Dataset excerpts:
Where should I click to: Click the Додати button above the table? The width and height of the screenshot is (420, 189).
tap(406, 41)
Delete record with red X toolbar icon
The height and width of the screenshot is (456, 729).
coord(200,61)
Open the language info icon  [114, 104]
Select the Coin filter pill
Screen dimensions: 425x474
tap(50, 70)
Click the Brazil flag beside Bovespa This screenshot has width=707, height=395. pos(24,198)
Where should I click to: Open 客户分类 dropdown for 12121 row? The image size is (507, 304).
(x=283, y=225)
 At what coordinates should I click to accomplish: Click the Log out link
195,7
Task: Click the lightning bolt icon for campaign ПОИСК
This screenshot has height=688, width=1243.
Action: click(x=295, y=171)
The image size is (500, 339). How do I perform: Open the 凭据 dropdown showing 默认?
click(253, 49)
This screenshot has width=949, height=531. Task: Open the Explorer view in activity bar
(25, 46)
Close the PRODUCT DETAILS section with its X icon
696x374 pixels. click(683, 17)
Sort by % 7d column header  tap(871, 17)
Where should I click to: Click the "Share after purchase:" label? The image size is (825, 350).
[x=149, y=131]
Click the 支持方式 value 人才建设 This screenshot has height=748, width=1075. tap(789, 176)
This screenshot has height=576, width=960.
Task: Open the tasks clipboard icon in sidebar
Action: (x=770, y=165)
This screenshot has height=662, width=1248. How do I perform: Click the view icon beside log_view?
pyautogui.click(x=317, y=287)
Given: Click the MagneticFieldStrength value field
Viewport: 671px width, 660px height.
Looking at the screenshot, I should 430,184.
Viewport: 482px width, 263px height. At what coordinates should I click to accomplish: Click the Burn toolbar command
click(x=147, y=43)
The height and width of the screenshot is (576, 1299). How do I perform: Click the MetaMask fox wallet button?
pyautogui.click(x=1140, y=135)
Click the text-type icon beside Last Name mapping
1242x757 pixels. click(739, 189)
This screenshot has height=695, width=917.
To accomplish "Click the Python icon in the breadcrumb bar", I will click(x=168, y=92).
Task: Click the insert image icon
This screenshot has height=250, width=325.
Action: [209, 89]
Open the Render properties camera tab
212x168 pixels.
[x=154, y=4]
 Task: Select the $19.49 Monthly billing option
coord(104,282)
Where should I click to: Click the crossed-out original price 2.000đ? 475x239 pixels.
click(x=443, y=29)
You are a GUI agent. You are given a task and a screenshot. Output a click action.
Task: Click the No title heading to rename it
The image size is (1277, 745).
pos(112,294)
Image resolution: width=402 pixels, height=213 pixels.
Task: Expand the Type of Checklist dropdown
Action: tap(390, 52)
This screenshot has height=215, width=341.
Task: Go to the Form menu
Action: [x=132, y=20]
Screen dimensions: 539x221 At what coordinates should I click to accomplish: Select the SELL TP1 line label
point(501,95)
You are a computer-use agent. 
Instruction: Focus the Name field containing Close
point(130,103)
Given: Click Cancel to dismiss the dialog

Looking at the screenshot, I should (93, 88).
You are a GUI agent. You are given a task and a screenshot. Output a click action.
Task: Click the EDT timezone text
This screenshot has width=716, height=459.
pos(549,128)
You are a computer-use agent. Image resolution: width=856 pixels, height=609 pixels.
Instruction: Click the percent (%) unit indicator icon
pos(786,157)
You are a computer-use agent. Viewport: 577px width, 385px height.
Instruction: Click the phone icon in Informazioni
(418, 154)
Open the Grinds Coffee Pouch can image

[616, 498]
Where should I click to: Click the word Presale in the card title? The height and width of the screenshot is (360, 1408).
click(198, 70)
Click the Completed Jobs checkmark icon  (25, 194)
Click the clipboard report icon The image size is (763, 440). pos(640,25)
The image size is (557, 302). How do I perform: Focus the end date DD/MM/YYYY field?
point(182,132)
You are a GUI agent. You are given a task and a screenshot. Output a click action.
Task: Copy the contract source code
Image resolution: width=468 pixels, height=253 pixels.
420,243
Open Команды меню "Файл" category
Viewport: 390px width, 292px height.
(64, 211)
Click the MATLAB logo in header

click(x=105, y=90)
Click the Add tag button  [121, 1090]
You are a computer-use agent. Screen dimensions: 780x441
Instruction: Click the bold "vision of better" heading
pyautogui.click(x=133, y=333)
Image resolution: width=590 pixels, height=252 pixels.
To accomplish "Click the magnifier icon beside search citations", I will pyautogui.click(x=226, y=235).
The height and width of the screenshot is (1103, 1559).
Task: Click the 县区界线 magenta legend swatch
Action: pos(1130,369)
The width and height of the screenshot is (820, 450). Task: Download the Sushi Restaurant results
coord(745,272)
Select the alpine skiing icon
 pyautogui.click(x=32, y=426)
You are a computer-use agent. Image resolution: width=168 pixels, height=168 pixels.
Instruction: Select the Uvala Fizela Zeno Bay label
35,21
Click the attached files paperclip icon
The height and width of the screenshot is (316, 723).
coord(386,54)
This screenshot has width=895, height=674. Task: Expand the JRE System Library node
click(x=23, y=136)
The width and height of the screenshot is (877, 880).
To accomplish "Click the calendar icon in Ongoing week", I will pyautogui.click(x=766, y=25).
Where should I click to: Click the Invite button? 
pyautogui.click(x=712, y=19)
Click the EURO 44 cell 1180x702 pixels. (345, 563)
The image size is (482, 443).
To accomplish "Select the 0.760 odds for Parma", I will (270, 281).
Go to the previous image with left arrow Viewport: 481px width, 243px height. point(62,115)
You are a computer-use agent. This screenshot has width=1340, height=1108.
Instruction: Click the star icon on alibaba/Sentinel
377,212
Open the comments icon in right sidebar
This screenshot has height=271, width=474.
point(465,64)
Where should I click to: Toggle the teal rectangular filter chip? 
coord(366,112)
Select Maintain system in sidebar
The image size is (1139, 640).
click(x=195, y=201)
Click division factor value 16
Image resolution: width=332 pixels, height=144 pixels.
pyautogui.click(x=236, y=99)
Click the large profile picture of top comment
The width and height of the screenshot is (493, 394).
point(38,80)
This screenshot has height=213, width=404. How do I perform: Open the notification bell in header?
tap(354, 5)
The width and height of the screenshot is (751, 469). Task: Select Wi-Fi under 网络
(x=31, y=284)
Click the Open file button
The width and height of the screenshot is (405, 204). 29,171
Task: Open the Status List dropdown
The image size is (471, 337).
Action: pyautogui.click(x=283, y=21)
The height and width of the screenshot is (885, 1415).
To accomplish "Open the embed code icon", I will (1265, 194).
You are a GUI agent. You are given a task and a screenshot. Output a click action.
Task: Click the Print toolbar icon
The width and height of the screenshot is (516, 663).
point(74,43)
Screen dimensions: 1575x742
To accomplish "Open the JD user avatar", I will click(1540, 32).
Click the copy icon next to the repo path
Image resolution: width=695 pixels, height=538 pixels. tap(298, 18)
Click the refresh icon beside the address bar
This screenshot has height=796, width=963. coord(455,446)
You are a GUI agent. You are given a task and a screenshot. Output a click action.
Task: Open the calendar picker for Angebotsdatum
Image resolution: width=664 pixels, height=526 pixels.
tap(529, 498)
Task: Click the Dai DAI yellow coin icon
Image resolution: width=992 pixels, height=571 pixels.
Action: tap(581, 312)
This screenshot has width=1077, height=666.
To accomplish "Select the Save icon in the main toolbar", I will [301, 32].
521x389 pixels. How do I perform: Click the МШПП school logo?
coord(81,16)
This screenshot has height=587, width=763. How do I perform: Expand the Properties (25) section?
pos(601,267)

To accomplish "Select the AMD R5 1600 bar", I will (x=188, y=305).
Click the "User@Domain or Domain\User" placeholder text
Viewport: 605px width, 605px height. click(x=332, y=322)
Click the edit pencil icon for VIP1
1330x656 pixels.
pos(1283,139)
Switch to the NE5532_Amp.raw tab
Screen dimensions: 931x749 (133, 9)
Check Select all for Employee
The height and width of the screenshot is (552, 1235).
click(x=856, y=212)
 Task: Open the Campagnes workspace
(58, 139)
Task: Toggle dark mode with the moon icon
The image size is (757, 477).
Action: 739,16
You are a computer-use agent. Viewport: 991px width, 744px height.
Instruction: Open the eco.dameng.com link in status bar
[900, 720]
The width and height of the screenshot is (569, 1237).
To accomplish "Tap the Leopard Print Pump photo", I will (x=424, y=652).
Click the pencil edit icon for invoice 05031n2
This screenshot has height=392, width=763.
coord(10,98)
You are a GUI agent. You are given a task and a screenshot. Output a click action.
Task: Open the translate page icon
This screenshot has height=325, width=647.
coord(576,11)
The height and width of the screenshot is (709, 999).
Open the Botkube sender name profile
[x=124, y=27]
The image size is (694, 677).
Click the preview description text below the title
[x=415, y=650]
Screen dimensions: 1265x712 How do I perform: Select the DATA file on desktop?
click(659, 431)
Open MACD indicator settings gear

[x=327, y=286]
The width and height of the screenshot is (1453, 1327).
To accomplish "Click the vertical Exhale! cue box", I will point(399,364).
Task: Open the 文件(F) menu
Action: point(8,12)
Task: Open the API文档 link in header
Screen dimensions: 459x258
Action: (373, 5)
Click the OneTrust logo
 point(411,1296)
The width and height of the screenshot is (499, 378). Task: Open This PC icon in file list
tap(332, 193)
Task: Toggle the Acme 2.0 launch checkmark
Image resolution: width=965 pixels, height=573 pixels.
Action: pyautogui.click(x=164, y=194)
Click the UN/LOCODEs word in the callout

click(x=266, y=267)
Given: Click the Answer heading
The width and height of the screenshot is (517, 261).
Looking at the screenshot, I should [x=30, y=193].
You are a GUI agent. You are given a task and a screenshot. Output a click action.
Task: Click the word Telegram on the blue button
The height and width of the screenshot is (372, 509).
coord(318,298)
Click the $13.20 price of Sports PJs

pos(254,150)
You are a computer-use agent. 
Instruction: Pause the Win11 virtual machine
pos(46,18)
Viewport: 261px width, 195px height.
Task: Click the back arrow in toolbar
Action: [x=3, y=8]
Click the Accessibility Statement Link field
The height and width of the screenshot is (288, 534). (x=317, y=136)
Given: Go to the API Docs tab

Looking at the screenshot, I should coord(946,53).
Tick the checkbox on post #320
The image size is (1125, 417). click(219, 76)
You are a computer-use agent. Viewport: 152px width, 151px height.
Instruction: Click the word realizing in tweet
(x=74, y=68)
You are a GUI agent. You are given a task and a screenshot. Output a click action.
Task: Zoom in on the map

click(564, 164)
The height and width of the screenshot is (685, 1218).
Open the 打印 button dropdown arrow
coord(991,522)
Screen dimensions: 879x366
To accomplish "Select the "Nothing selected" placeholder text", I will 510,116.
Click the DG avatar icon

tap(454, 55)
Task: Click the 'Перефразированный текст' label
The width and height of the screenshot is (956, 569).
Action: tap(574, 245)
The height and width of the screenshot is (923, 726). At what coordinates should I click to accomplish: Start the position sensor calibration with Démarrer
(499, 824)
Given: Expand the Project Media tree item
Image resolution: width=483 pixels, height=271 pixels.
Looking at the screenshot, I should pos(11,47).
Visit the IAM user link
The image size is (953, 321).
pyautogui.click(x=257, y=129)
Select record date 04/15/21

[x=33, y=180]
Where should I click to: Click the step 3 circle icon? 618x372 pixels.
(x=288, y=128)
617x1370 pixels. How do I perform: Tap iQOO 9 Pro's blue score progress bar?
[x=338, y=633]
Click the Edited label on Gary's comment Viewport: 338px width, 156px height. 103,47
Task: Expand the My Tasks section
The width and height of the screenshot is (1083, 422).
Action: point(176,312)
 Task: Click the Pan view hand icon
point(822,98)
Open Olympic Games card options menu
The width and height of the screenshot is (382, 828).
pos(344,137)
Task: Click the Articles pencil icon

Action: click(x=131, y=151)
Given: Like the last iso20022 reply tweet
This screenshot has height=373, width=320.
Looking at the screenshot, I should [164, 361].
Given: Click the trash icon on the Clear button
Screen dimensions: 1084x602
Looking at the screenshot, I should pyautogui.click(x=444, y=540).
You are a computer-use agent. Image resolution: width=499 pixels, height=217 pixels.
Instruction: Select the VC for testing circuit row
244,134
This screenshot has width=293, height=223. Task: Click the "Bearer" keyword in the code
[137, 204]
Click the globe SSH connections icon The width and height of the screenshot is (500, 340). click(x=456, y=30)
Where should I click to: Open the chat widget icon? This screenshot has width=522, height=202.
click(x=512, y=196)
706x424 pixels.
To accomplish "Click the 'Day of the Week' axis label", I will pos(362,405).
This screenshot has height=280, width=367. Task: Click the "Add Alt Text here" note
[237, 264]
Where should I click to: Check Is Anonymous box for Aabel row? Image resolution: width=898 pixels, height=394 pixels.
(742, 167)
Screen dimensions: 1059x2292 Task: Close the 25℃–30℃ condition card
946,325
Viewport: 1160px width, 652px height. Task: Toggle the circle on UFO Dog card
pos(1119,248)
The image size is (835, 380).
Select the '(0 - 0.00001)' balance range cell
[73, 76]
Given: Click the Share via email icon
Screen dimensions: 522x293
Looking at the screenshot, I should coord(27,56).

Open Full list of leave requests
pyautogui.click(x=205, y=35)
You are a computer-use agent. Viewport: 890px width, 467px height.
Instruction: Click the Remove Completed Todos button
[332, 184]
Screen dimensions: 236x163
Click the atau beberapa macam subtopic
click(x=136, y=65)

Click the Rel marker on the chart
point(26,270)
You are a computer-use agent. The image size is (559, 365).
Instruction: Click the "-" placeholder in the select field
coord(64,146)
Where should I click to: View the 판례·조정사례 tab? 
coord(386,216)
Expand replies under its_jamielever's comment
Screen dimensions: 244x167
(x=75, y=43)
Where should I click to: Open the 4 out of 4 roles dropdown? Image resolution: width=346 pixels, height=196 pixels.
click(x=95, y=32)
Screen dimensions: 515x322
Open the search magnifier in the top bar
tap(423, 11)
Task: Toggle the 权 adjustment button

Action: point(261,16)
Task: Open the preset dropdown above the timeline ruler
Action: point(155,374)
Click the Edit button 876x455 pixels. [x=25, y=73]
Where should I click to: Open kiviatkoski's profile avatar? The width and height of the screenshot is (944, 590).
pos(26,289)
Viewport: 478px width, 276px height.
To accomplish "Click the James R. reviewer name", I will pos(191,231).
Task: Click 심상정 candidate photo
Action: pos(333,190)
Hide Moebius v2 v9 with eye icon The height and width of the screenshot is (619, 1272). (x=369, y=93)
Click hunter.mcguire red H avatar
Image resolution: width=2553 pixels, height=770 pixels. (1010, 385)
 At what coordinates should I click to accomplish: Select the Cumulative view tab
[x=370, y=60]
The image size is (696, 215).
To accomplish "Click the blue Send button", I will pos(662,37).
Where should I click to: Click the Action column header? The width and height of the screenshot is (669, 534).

YOUR OBJECTIVE: Starting from the line containing "Cumulative view tab" and ending with the final line of the data, reproduce each line exactly as it appears, including no other lines.

RESPONSE AREA:
 At what coordinates should I click to accomplish: Select the Cumulative view tab
[x=370, y=60]
The image size is (696, 215).
To accomplish "Click the blue Send button", I will pos(662,37).
Where should I click to: Click the Action column header? The width and height of the screenshot is (669, 534).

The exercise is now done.